An RV Toilet Replacement Is Easier Than You Might Think
You don’t need to be a rocket scientist or even an RV technician to perform an RV toilet replacement. If you can make a lasagna from scratch, you can replace an RV toilet. It isn’t nearly as complex as making that special pasta dish for dinner, and I’m speaking from my first-hand experience in both the kitchen and bathroom challenges.
How Do You Replace An RV Toilet?
Finding the right RV toilet replacement
The hardest part of replacing the toilet was finding the right one to fit correctly into the space. I wanted to replace the defective toilet with a new one of the same brand, height, style, color, and the one that would fit the setback from the wall like the one being replaced.
That took some time to go online and do some shopping. I also needed to call Dometic, the manufacturer of the current toilet, and talk to them about which model would be the appropriate replacement for the discontinued model. Then I needed to search for in-stock toilets that could be shipped to our remote location in upstate New Hampshire.

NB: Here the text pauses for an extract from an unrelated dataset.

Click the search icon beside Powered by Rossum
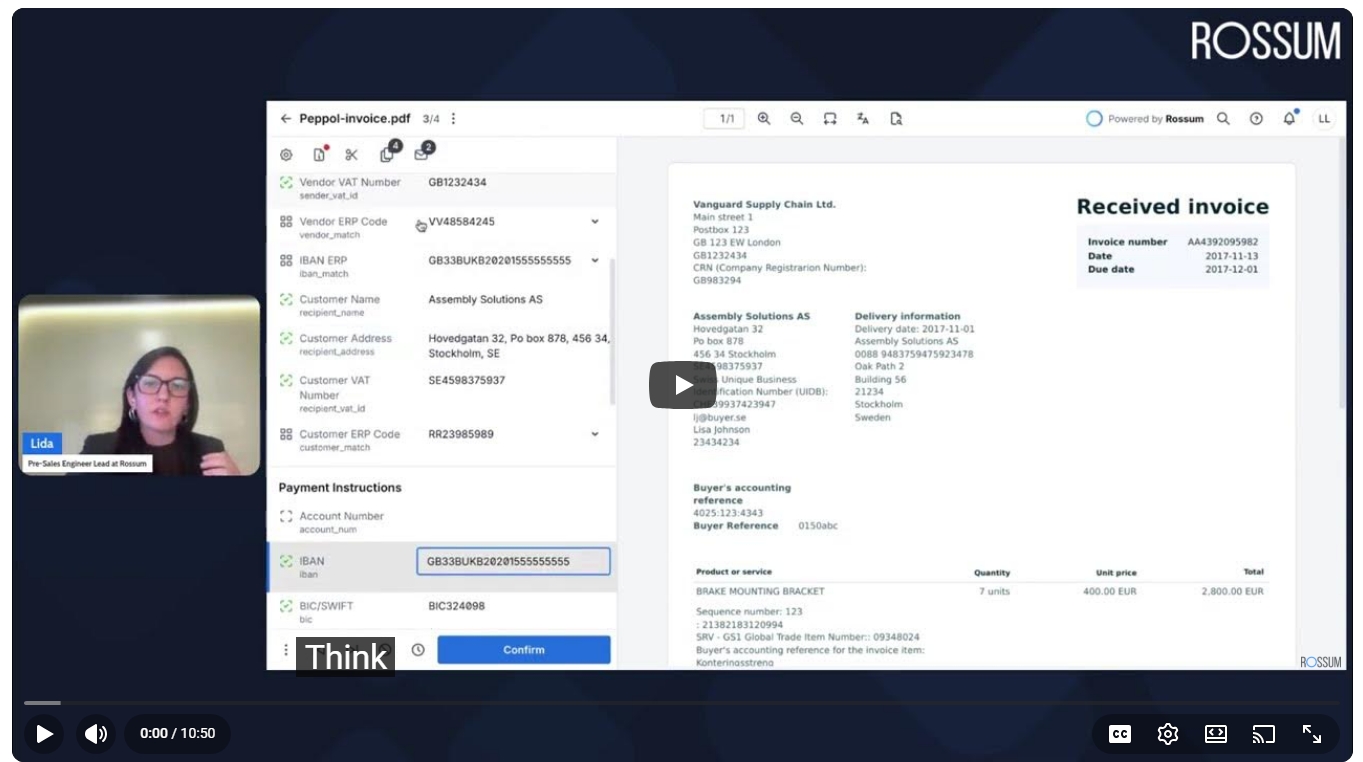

Installing the new RV toilet
After doing careful research into the right RV toilet replacement (which only cost about $300), and arranging for the timely shipment to our location, I just kept telling myself, “You can do this. You CAN do this! You can do this.”
When it was delivered, I checked it carefully for shipping damage and having found none, I had no valid reason to return it (and further delay the inevitable), so I unpacked it and got to work.
The first step was to remove the old toilet by turning off the water. Then I needed to unscrew the water hose attachment and the two nuts on the floor bolts using a box end wrench. That’s it! Taking a toilet out of your RV requires those three disconnects, and an old towel to soak up the water that drains out of the hose. This wasn’t even toilet water that escaped onto the floor. Just some clean water residue that was in the water tube.
Of course, I had to have the whole righty tighty, lefty loosy argument in my head.
“Am I loosening the nut, by going clockwise… no, dang it, I think I’m tightening it…. Stop, go the other way… No, Now I AM tightening it…. Dang, be careful, you could be tightening the nut so tight you’ll never be able to loosen it… Dang! Worse, am I stripping the threads…. Which way is leftie? Which way, which way, clockwise, counterclockwise…”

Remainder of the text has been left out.